İstenen Görevler
#1 Metin bölümüne göre karna taş konulup üzerine kuşak bağlandığında ne olur?
#2 Listede "click" dizesini içeren bütün satırları ayıklayıp yaz. Büyük ve küçük harf ayrımı dikkate alınmalıdır.

Tenceremiz ise olduğu gibi kaynayıp taşıyor, hamurumuz da pişirilip durduğu halde olduğu gibi duruyordu."

 

 

Fethu'l-Bari Açıklaması:

 

"Ben iniyorum dedi. Sonra karnına taş bağlamış olduğu halde kalktı." Yunus "açlıktan" ibaresini ilave etmiştir. Ahmed'in naklettiği rivayette de şöyle denilmektedir: "Aşırı derecede açlıkla karşı karşıya kaldılar. Öyle ki Nebi s.a.v. açlıktan dolayı karnına taş bağlamıştı."

 

Karna taş bağlamanın faydasına gelince, açlıktan dolayı içeri çekilen karın dolayısı ile kamburlaşmaktan korkulur. Bundan dolayı karna taş konulup, üzerine kuşak bağlandığı takdirde sırt doğrulmuş olur.

 

"Birbirini tutmayan bir kum yığını haline döndü." Yani o kaya parçası birbirini tutmayan akışkan bir kum oluverdi. Yüce Allah: "Dağlar da yığılarak akıp dağılan kum gibi olur. "[Müzzemmil,14] diye buyurmaktadır.         '

 

Ahmed ve Nesailde bu kıssa zikredilirken Bera b. Azib'in rivayeti ile gelen senedi hasen hadiste şu fazlalık yer almaktadır: "Resulullah Sallallahu Aleyhi ve Sellem bize hendeğin kazılması emrini verince hendeğin bir yerinde kazmaların işlemediği bir kaya karşımıza çıktı. Durumu Resulullah Sallallahu Aleyhi ve Sellem'e arzettik. O da gelip kazmayı aldı ve bismillah deyip, bir darbe indirdi. Üçte birini kırdı ve Allahuekber, bana Şamlın anahtarları verildi. Allah'a yemin ederim şu anda oranın kırmızı saraylarını görüyorum diye buyurdu. Sonra ikinci bir darbe indirdi, bir diğer üçte birini kopararak Allahuekber, bana Fars diyarının anahtarları verildi. Allah'a yemin ederim Medain'in beyaz sarayını görüyorum diye buyurdu. Daha sonra üçüncü darbeyi indirdi ve bismillah deyip, taşın geri kalan kısmını kopararak şöyle buyurdu: Allahuekber, bana Yemen'in anahtarları verildi. Allah'a yemin ederim şu olduğum yerde San'a'nın kapılarını görüyorum."

 

"Dişi keçi" Said yoluyla gelen rivayette şöyle denilmektedir: "Hanımım içinde bir sa' arpa bulunan bir torba çıkardı. Bizim de bir evcil hayvanımız vardı." Semiz bir hayvanımız vardı demektir. Evcil de evde bırakılıp, meraya salınmayan demektir. Böyle bir hayvan da semirir.

 

"Hamur mayalanmıştı." Yumuşamış, nemlenmiş ve mayalanmaya başlamıştı.

 

''Teneere de ocak üzerinde idi." Yani tencerenin üzerine konulduğu taşlar üzerinde idi.

Verilen Bilgiler
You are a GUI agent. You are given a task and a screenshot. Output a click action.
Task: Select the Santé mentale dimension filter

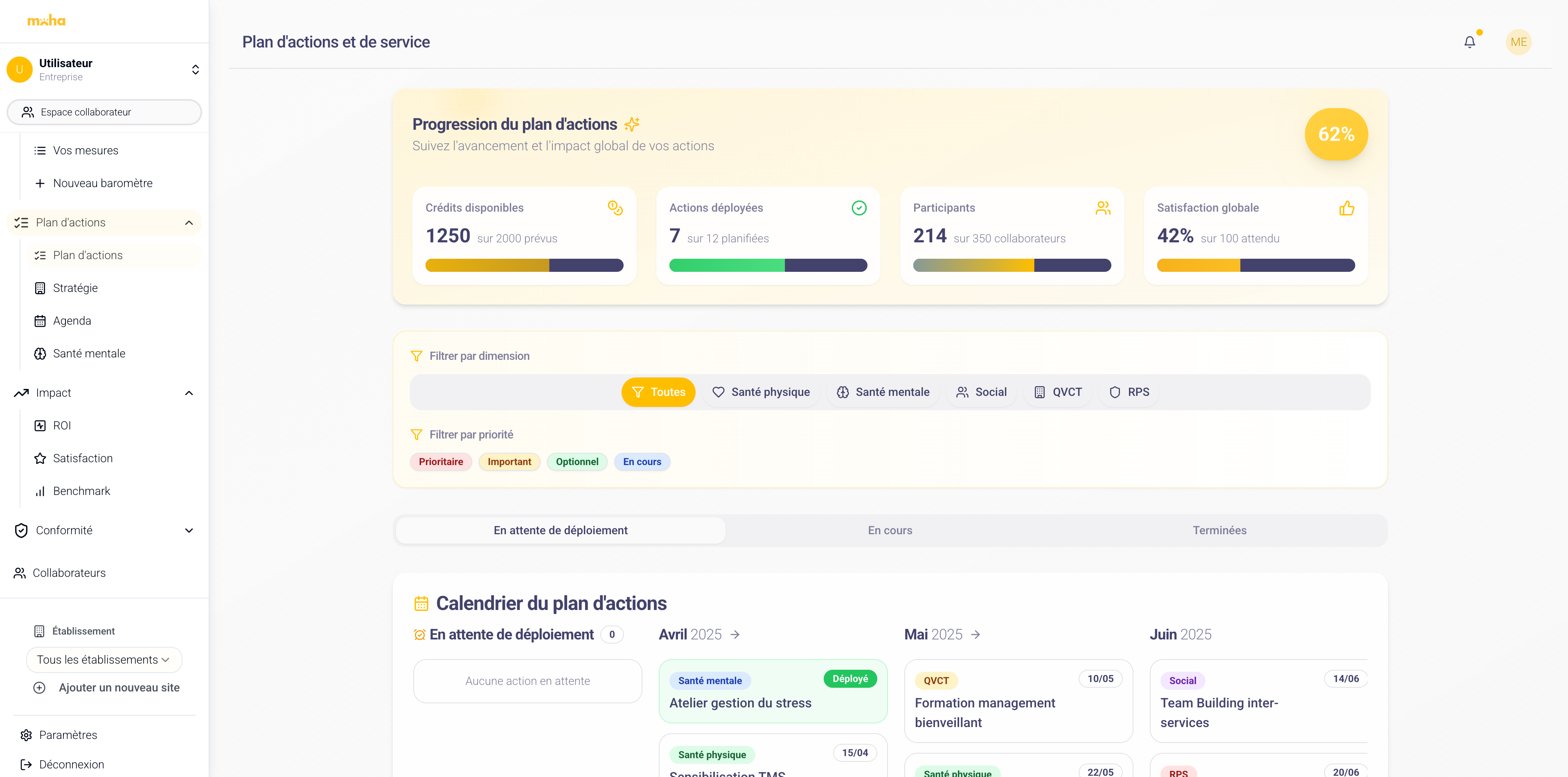coord(883,392)
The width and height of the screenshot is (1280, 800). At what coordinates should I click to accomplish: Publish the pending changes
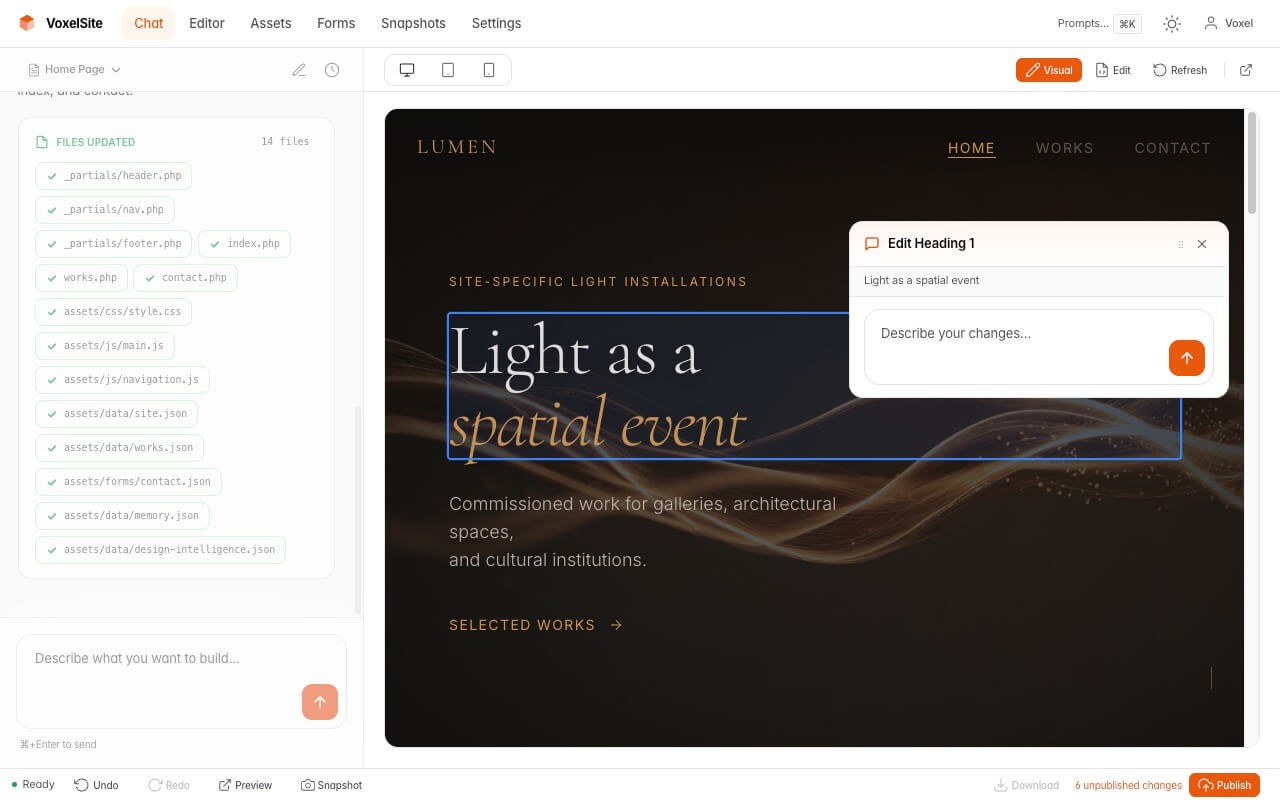[x=1224, y=785]
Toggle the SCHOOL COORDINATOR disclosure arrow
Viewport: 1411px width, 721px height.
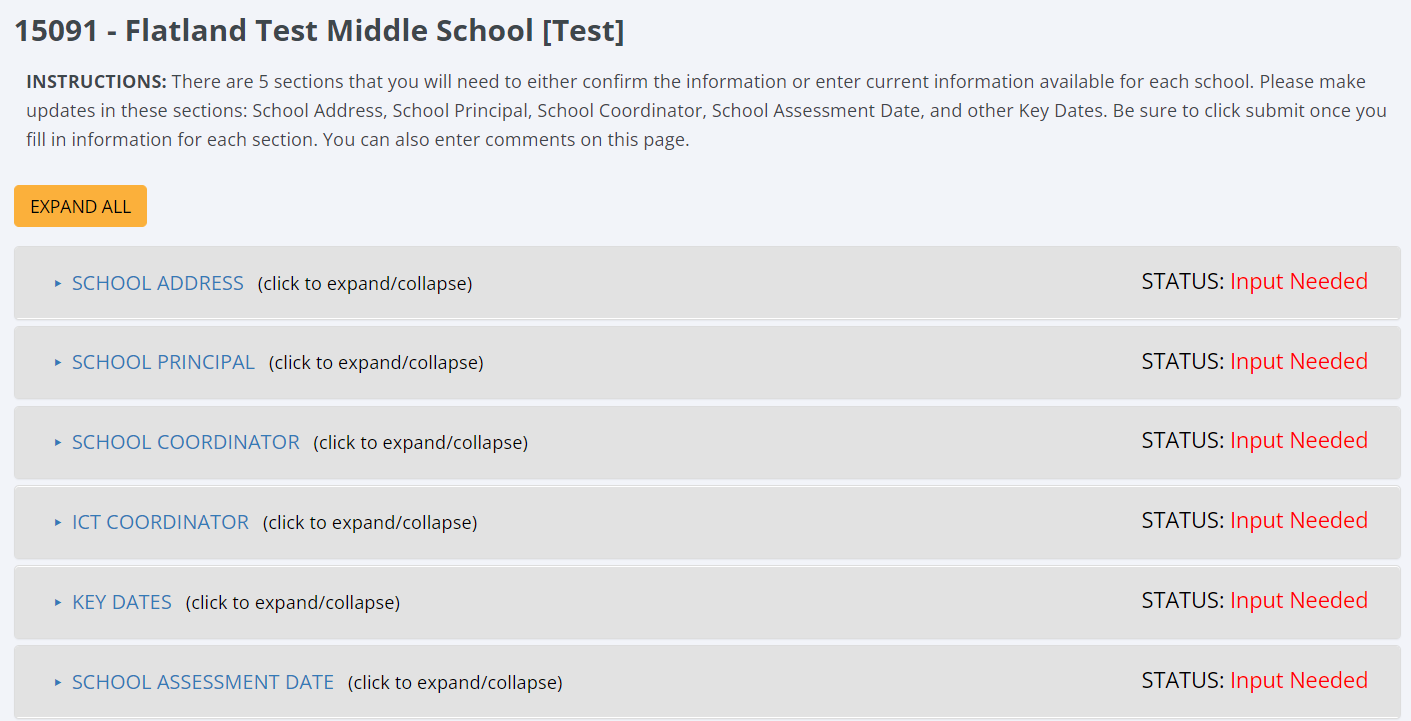pos(58,442)
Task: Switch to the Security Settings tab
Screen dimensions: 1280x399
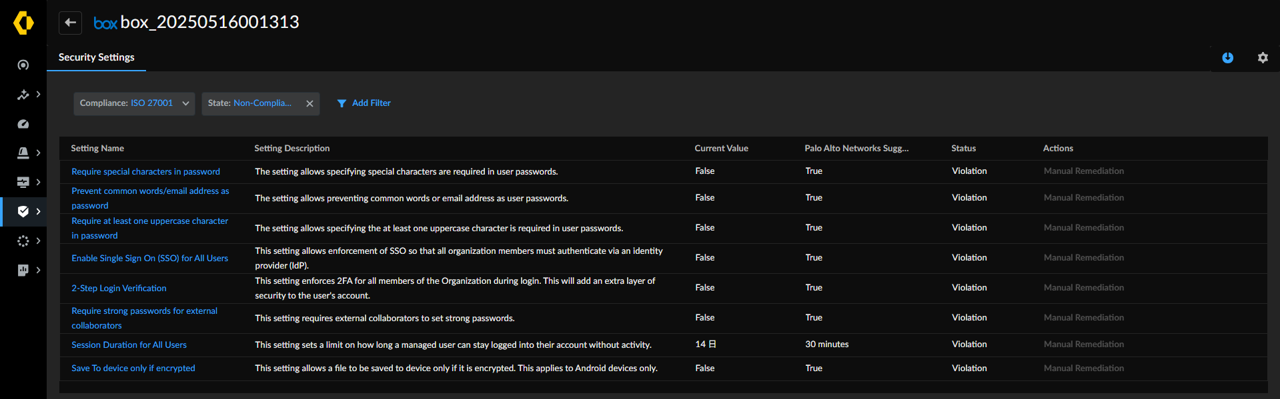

Örnek Çözümler
#1 Sırt doğrulmuş olur.

#2
You are a GUI agent. You are given a task and a screenshot. Output a click action.
The width and height of the screenshot is (1280, 800). At what coordinates should I click to accomplish: Publish the pending changes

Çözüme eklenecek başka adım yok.